魚が主要なタンパク源であり、多くの海域が乱獲の危機にさらされているインド太平洋全域で、志を同じくする国々が協力してこうした行為に対抗している。 例えば、米国沿岸警備隊は、オセアニアの安全、セキュリティ、主権、経済的繁栄を促進するためのマルチミッション「ブルーパシフィック作戦」の一環として、提携諸国の関係機関と合同巡視を実施している。

米国沿岸警備隊の哨戒艇「オリバー・ヘンリー」号は、このほど太平洋での9,700キロに及ぶ巡視活動を終え、その間、沿岸警備隊員と地元の海洋法執行官がパラオの排他的経済水域(EEZ)内で外国籍の漁船5隻に乗船して規制遵守を徹底した。

その数週間前には、米国沿岸警備隊の哨戒艇「ジュニパー」号が、違法・無報告・無規制漁業の抑止を目的とした1か月間の任務を完了し、ハワイに帰港した。 二国間協定に基づき、フィジーの海軍、警察、漁業省、歳入関税庁から4名のシップライダーがジュニパー号に乗船した。

哨戒艇指揮官ティモシー・ボナー(Timothy Bonner)大尉は、2023年2月のニュースリリースで、「ジュニパーの乗組員にとって、フィジーのパートナーと共に排他的経済水域の巡視を支援する機会を得たことは光栄だった」と述べている。

シップライダー協定は、資源が豊富で広大な排他的経済水域を守る資源に乏しい太平洋島嶼国にとって、貴重な手段となっている。 2022年後半、マーシャル諸島、ミクロネシア、ナウルの海事執行機関のシップライダーを含む米国沿岸警備隊哨戒艇「フレデリック・ハッチ」号のチームが、16隻の漁船に乗船して5件の警告を発した。 (写真:2022年12月、ミクロネシアの排他的経済水域で乗船の準備をする米国沿岸警備隊の哨戒艇「フレデリック・ハッチ」号)
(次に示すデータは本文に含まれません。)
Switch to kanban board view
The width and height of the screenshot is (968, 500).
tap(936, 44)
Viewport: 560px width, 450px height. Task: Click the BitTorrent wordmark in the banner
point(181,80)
ミクロネシアと米国は最近、海事法執行協定を拡大し、ミクロネシアの法執行官の立ち会いなしに米国人要員が乗り込みを行うことを認めている。

フレデリック・ハッチ号の指揮官であるパトリック・ドリス(Patrick Dreiss)大尉は、「これは、米国沿岸警備隊が地域の提携国を支援する新たな手段となり、この地域で違法・無規制・無報告の漁業執行を強化する基盤を引き続き確立するものだ」と声明の中で述べている。

ミクロネシアの排他的経済水域で、フレデリック・ハッチ号の乗組員と現地の海事警察官による乗船検査を待つ漁獲物 画像提供:米国沿岸警備隊

2023年5月下旬、パプアニューギニアと米国は、IUU漁業やその他の海洋の脅威に対抗するための協定を締結し、米国沿岸警備隊のシップライダー・プログラムにパプアニューギニアが参加できるようになった。

米国国務省は、「この協定の締結は、この地域における良好な海洋ガバナンスを促進するために協力するというコミットメントを示すものだ」と述べている。